We’re shutting down this location permanently, starting immediately. It’s sad for me to see this location go. And it’s really sad to see up close and personal something I’ve heard about: Landlords using the courts and contracts that were signed pre-pandemic to drain local operators. This impacts everybody. It makes our cities less vibrant. It benefits large chains who have huge war chests. It’s not very human. But it’s entirely legal.
It makes me appreciate even more the landlords who are working with us, helping us survive the aftermath of the pandemic. I’ll name some names here. Stacey with Boston Properties has been outstanding. Harvard has helped us again and again. Our landlord at our Central Square location, Michael, is an amazing person. Our landlord at CloverFIN, (near South Station), has helped us in all sorts of ways they didn’t have to, and we’re only open there today because of their kind efforts. Our Newtonville landlord is trying to help us out, as is our landlord at Assembly Row. Thank you all so much.

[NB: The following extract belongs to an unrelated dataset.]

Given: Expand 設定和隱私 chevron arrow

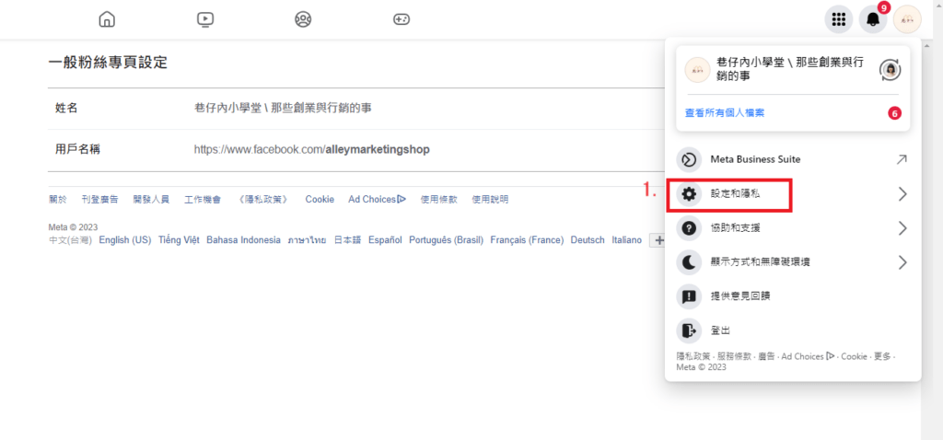Looking at the screenshot, I should tap(902, 194).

All of the staff from CloverBBY still have their jobs and will be joining the teams at other restaurants.
And if you’re a customer of CloverBBY, first, thank you for stopping in these past few years. We love making food for you. Another Clover is just down Boylston inside the Prudential Center, and we hope to see you there. (And if you can’t make the trip, we are available on DoorDash and UberEats.)
I still hope to work to find a peaceful solution with the Community Church of Boston but it’s a situation in which they have a lot of power and I have little.
This is a bummer of a story to share, but it’s part of our journey now.